**Listed entries:**

==================================================

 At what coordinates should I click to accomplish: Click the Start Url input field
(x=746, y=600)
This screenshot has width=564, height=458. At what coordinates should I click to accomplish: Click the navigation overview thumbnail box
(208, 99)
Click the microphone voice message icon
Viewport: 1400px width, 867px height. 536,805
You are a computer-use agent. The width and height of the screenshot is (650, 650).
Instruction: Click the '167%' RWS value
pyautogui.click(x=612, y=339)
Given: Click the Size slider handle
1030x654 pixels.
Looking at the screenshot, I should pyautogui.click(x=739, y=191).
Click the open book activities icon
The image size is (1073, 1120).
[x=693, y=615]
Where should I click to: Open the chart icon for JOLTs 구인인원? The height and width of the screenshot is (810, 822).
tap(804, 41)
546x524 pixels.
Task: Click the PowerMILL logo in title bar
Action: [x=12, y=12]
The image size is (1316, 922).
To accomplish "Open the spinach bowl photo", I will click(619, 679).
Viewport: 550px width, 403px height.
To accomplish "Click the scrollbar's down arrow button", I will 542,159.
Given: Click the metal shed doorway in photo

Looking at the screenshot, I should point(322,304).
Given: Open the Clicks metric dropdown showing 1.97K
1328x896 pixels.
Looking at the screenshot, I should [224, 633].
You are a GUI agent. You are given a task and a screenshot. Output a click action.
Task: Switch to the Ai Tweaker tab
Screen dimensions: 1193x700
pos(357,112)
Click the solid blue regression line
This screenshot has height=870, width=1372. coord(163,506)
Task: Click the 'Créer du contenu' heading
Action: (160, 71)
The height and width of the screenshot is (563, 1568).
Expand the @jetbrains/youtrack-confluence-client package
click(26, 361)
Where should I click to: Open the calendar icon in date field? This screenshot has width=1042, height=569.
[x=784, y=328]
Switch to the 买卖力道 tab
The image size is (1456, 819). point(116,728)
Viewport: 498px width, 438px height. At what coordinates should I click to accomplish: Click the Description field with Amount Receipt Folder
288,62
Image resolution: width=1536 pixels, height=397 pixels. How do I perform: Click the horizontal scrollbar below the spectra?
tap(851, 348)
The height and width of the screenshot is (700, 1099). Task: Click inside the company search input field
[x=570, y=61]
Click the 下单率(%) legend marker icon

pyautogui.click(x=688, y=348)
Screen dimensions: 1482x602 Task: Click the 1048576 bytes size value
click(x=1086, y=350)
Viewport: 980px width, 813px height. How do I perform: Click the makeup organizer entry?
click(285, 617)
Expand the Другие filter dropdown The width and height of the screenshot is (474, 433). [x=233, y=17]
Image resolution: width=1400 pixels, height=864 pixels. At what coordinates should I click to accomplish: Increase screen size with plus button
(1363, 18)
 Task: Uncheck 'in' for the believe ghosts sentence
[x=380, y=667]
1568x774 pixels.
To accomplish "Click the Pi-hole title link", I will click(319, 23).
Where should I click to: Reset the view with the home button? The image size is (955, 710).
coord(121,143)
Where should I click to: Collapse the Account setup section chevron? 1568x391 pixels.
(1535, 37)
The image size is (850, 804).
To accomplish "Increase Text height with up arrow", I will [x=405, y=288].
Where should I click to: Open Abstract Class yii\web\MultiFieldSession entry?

==================================================

**What you are asked to do:**
Reproduce the listing above, replacing each occurrence of "Where should I click to" with "Where do I click to" and leaving everything else unchanged.

**Reply:**
 At what coordinates should I click to accomplish: Click the Start Url input field
(x=746, y=600)
This screenshot has width=564, height=458. At what coordinates should I click to accomplish: Click the navigation overview thumbnail box
(208, 99)
Click the microphone voice message icon
Viewport: 1400px width, 867px height. 536,805
You are a computer-use agent. The width and height of the screenshot is (650, 650).
Instruction: Click the '167%' RWS value
pyautogui.click(x=612, y=339)
Given: Click the Size slider handle
1030x654 pixels.
Looking at the screenshot, I should pyautogui.click(x=739, y=191).
Click the open book activities icon
The image size is (1073, 1120).
[x=693, y=615]
Where do I click to: Open the chart icon for JOLTs 구인인원? The height and width of the screenshot is (810, 822).
tap(804, 41)
546x524 pixels.
Task: Click the PowerMILL logo in title bar
Action: [x=12, y=12]
The image size is (1316, 922).
To accomplish "Open the spinach bowl photo", I will click(619, 679).
Viewport: 550px width, 403px height.
To accomplish "Click the scrollbar's down arrow button", I will 542,159.
Given: Click the metal shed doorway in photo

Looking at the screenshot, I should point(322,304).
Given: Open the Clicks metric dropdown showing 1.97K
1328x896 pixels.
Looking at the screenshot, I should [224, 633].
You are a GUI agent. You are given a task and a screenshot. Output a click action.
Task: Switch to the Ai Tweaker tab
Screen dimensions: 1193x700
pos(357,112)
Click the solid blue regression line
This screenshot has height=870, width=1372. coord(163,506)
Task: Click the 'Créer du contenu' heading
Action: (160, 71)
The height and width of the screenshot is (563, 1568).
Expand the @jetbrains/youtrack-confluence-client package
click(26, 361)
Where do I click to: Open the calendar icon in date field? This screenshot has width=1042, height=569.
[x=784, y=328]
Switch to the 买卖力道 tab
The image size is (1456, 819). point(116,728)
Viewport: 498px width, 438px height. At what coordinates should I click to accomplish: Click the Description field with Amount Receipt Folder
288,62
Image resolution: width=1536 pixels, height=397 pixels. How do I perform: Click the horizontal scrollbar below the spectra?
tap(851, 348)
The height and width of the screenshot is (700, 1099). Task: Click inside the company search input field
[x=570, y=61]
Click the 下单率(%) legend marker icon

pyautogui.click(x=688, y=348)
Screen dimensions: 1482x602 Task: Click the 1048576 bytes size value
click(x=1086, y=350)
Viewport: 980px width, 813px height. How do I perform: Click the makeup organizer entry?
click(285, 617)
Expand the Другие filter dropdown The width and height of the screenshot is (474, 433). [x=233, y=17]
Image resolution: width=1400 pixels, height=864 pixels. At what coordinates should I click to accomplish: Increase screen size with plus button
(1363, 18)
 Task: Uncheck 'in' for the believe ghosts sentence
[x=380, y=667]
1568x774 pixels.
To accomplish "Click the Pi-hole title link", I will click(319, 23).
Where do I click to: Reset the view with the home button? The image size is (955, 710).
coord(121,143)
Where do I click to: Collapse the Account setup section chevron? 1568x391 pixels.
(1535, 37)
The image size is (850, 804).
To accomplish "Increase Text height with up arrow", I will [x=405, y=288].
Where do I click to: Open Abstract Class yii\web\MultiFieldSession entry?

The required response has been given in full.